O que leva à leitura é o desejo de conhecer o que os livros têm a nos dizer. Por isso, sou favorável que um programa de “Vivências Literárias” dispense as publicações produzidas com propósitos exclusivamente paradidáticos. Esse negócio de pegar alguém que tem um bom texto para sair escrevendo sobre a seca, a água, o folclore etc, torna-se muitas vezes um desserviço à formação de leitores. Literatura é literatura; livro didático é livro didático! O que não quer dizer que os livros de literatura não devam ser utilizados com finalidades relativas ao ensino. Claro que devem. Desdidatizar a leitura é apenas uma melhor opção para permear a realidade nos espaços de compreensão expandidos pela literatura e seu leque de liberdades para a recriação subjetiva do leitor.
A literatura descreve a realidade de maneira muito particular e livre. Nas “Vivências Literárias” as pessoas receberiam de volta muito da intimidade que a obra literária toma emprestado das suas vidas.

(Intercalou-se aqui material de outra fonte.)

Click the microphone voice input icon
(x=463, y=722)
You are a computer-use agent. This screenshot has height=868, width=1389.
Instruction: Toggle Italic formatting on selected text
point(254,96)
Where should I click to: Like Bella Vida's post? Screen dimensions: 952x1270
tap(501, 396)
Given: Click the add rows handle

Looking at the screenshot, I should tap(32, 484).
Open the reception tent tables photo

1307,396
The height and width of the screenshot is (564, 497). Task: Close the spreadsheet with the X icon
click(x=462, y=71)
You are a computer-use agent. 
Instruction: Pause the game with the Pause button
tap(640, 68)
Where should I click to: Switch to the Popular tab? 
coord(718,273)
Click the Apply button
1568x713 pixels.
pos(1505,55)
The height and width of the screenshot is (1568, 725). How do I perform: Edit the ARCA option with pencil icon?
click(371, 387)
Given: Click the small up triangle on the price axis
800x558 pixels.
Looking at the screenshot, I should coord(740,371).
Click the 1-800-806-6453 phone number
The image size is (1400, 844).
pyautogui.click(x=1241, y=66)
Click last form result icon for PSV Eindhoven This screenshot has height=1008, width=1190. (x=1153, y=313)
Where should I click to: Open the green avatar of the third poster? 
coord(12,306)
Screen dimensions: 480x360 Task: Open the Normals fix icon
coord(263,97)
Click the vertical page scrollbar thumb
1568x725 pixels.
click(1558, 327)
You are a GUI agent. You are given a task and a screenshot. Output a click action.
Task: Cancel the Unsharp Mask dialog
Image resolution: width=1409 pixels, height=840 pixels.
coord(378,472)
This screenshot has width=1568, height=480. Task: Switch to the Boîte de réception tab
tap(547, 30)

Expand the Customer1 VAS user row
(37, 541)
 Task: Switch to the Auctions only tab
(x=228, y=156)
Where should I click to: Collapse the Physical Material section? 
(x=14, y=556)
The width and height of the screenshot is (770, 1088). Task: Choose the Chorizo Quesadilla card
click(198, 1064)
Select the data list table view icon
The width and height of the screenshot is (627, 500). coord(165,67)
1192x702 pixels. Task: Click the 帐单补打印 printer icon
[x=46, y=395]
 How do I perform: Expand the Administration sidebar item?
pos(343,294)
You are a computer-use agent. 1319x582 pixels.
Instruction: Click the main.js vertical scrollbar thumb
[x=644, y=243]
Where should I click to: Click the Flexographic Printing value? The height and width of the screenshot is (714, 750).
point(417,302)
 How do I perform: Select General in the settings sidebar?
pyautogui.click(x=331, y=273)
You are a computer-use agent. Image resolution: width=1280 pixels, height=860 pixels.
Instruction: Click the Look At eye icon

O desejável nesse tipo de movimentação é conseguir que o leitor passe a se encontrar nas histórias, na História, nos sentimentos que constroem as emoções, na ficção, nas fábulas… É importante que os participantes possam assumir o papel de protagonistas no jogo do quem se identifica com quem, quem já esteve em situação parecida, como agiria em circunstância semelhante, como se saiu, como se sentiu, enfim, na apreensão do drama do personagem para a vida real, local e atual, elevando sentimentos e deixando aflorar o parâmetro humano.